Text section -

(begin)

# Hop Experiment



## donothebogan (16/1/17)

I need some advice on an experiment I am going to try with a variety of different hops with the aim to develop my taste and palette.

I have done some reading online and was thinking of adding around 10 grams of a single hop types to 12 x 750ml tallies - re-cap and ferment for around 7 days.


After fermenting for 7 days at 18C I'd be able to taste and distinguish the different aromas and flavours of each different hop type.

Has anyone got any advice for doing this? I was thinking of using XXXX Gold Tallies or Coopers Pale Ale as the base.

Also we generally brew pale ales so I am thinking of using the following hops:


Amarillo
Cascade
Citra
Centennial
Chinook
El Dorado
Mosaic
Simcoe
Galaxy 
?????
?????
?????

Any advice would beer appreciated,

Cheers.


----------



## Leyther (16/1/17)

Nelson sauvin if you can find any


----------



## Brownsworthy (16/1/17)

I don't think xxxx has any yeast in it for fermenting again coopers would be a better option. 
You could also steep some or use one of those tea ball things and add to the beer. 
An even better option would be a small batch single hop brew.


----------



## nosco (16/1/17)

(end)

Available data -
(begin)

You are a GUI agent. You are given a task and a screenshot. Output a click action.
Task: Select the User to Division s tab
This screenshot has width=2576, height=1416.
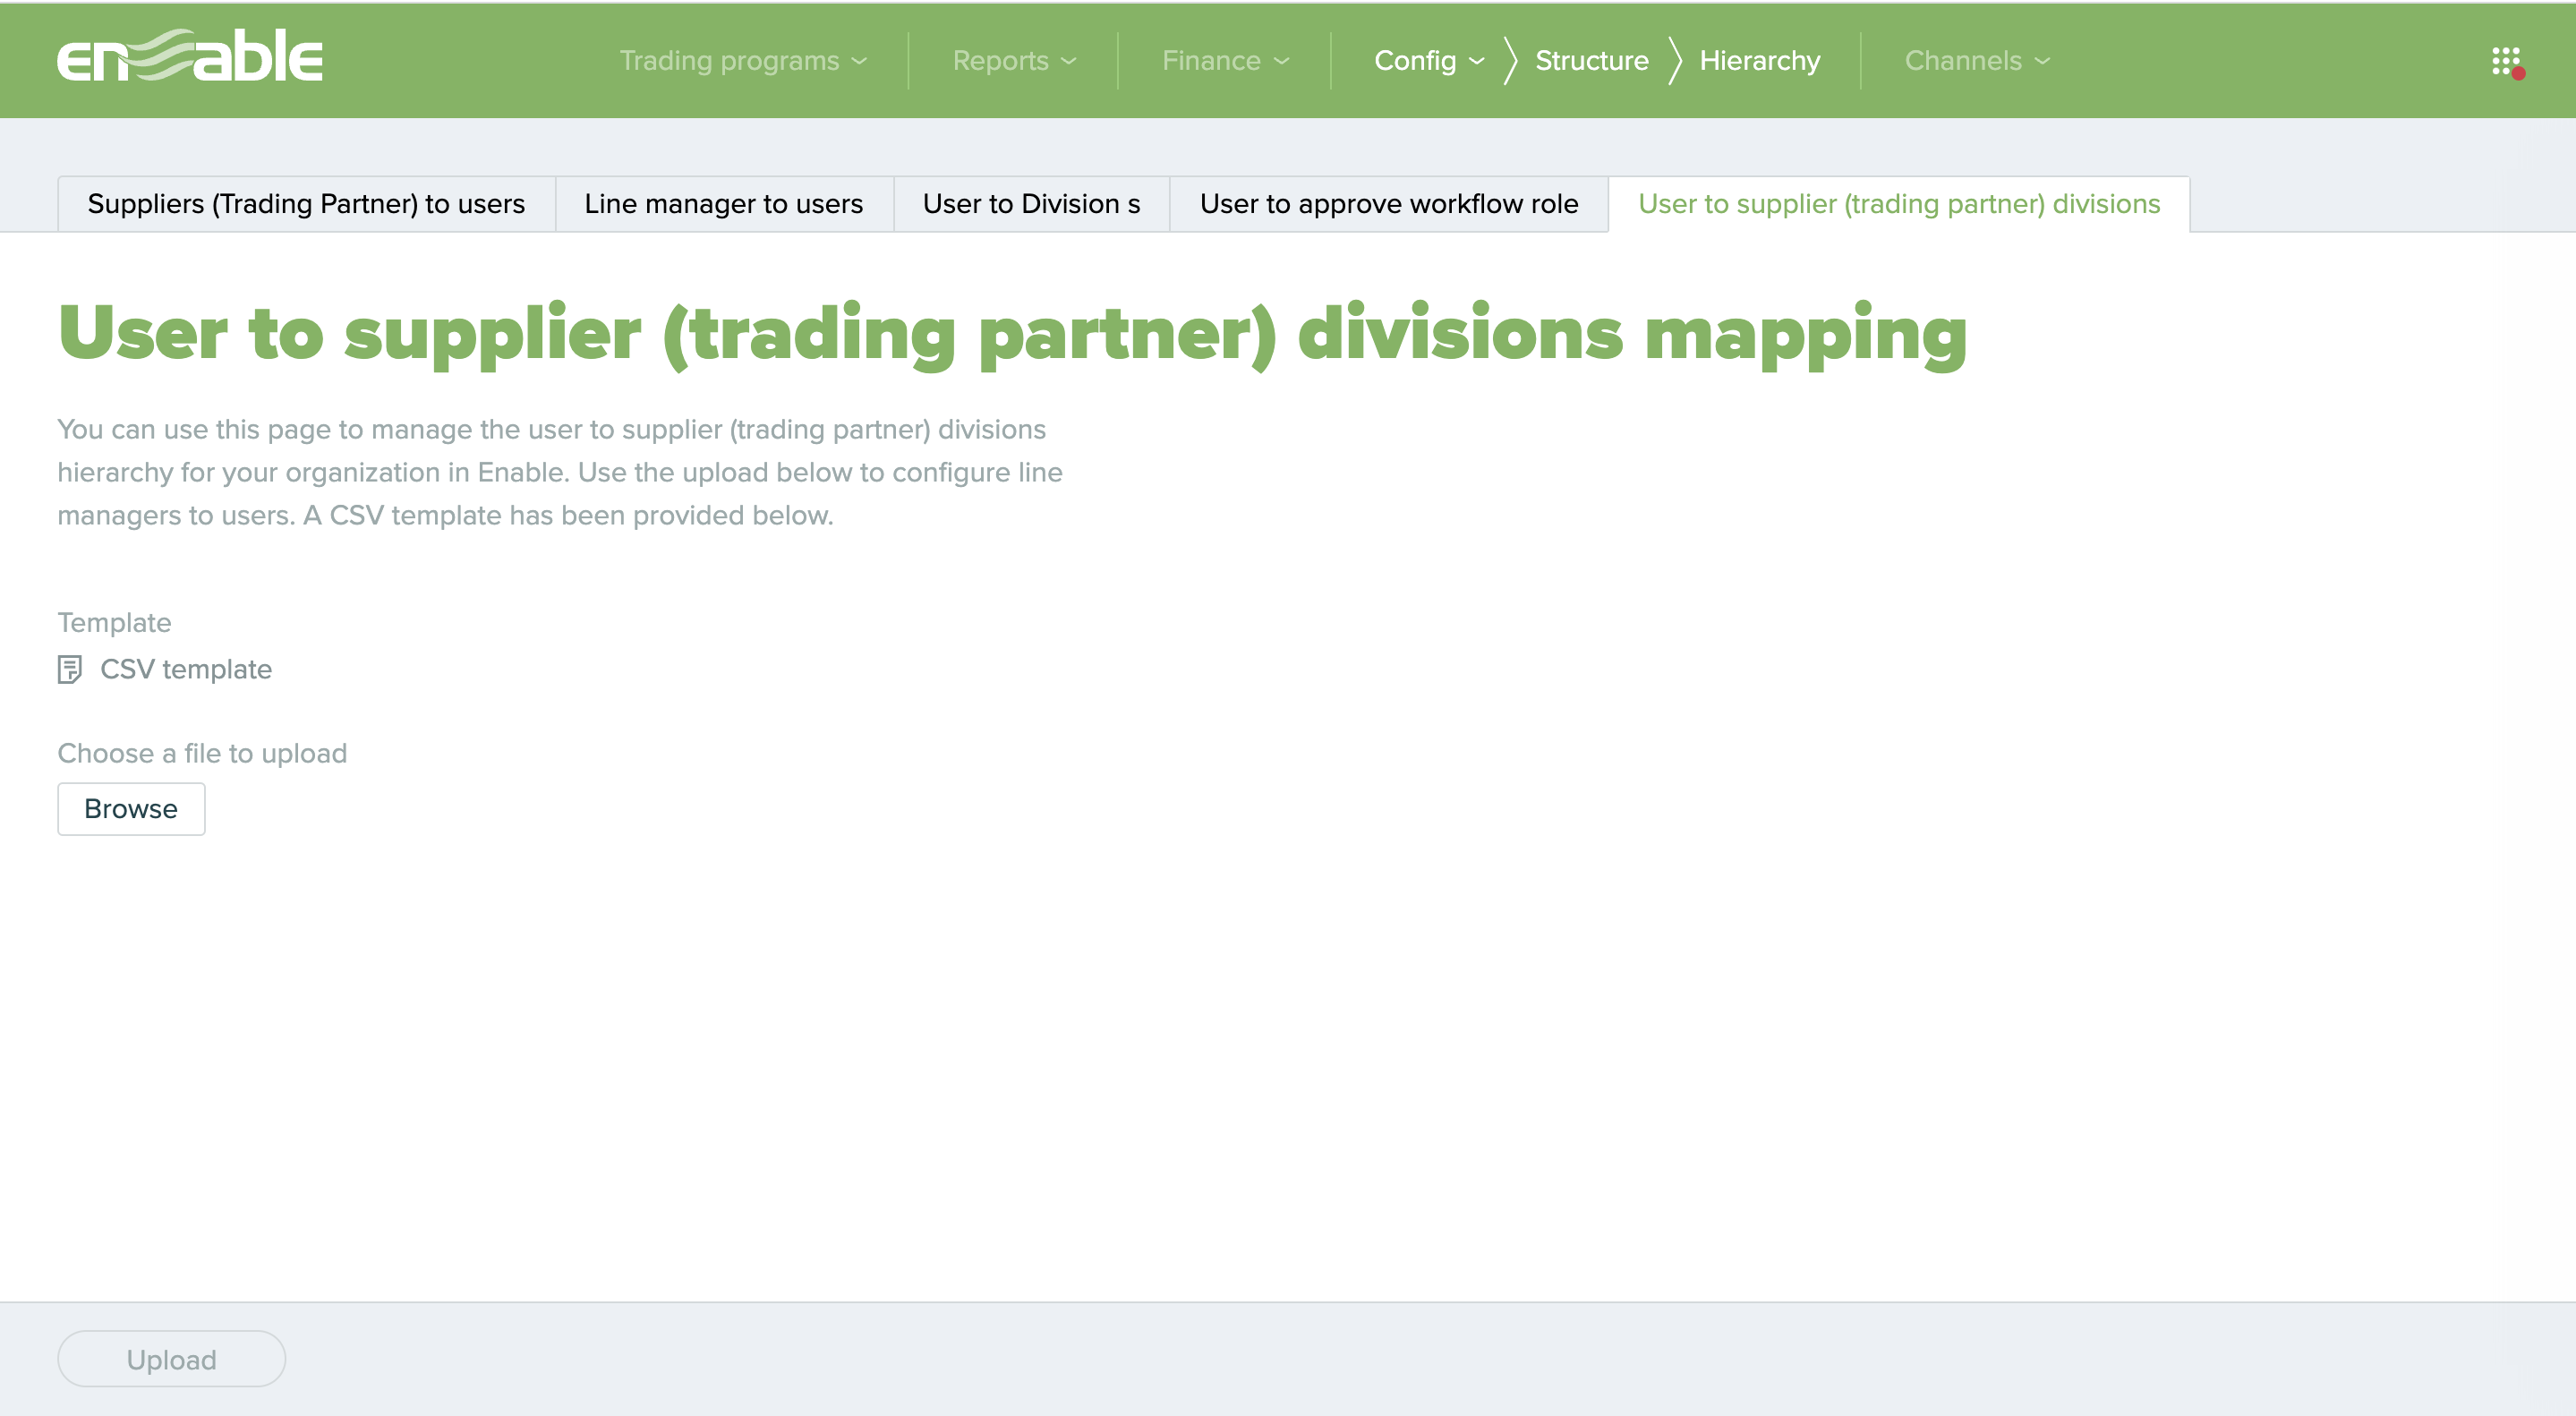click(x=1031, y=204)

(end)

Exercise 1 - In the hop experiment thread, why does one reply say Coopers would be a better base than XXXX Gold?
Exercise 2 - Summarize the hop experiment thread in two sentences.
Exercise 3 - List every quantity or measurement given in the body of the opening post of the hop experiment thread.

Problem solution 1 - The reply says XXXX Gold probably has no yeast in it to ferment again.

Problem solution 2 - A home brewer plans to add about 10 grams of a single hop type to each of 12 tallies of XXXX Gold or Coopers Pale Ale, then ferment them for around 7 days at 18C to taste the differences and develop their palate. Replies suggest adding Nelson Sauvin, using Coopers because XXXX may have no yeast, steeping the hops or adding them in a tea ball, or brewing a small single-hop batch instead.

Problem solution 3 -
- around 10 grams of hops
- 12 tallies
- 750ml per tally
- around 7 days of fermenting
- 18C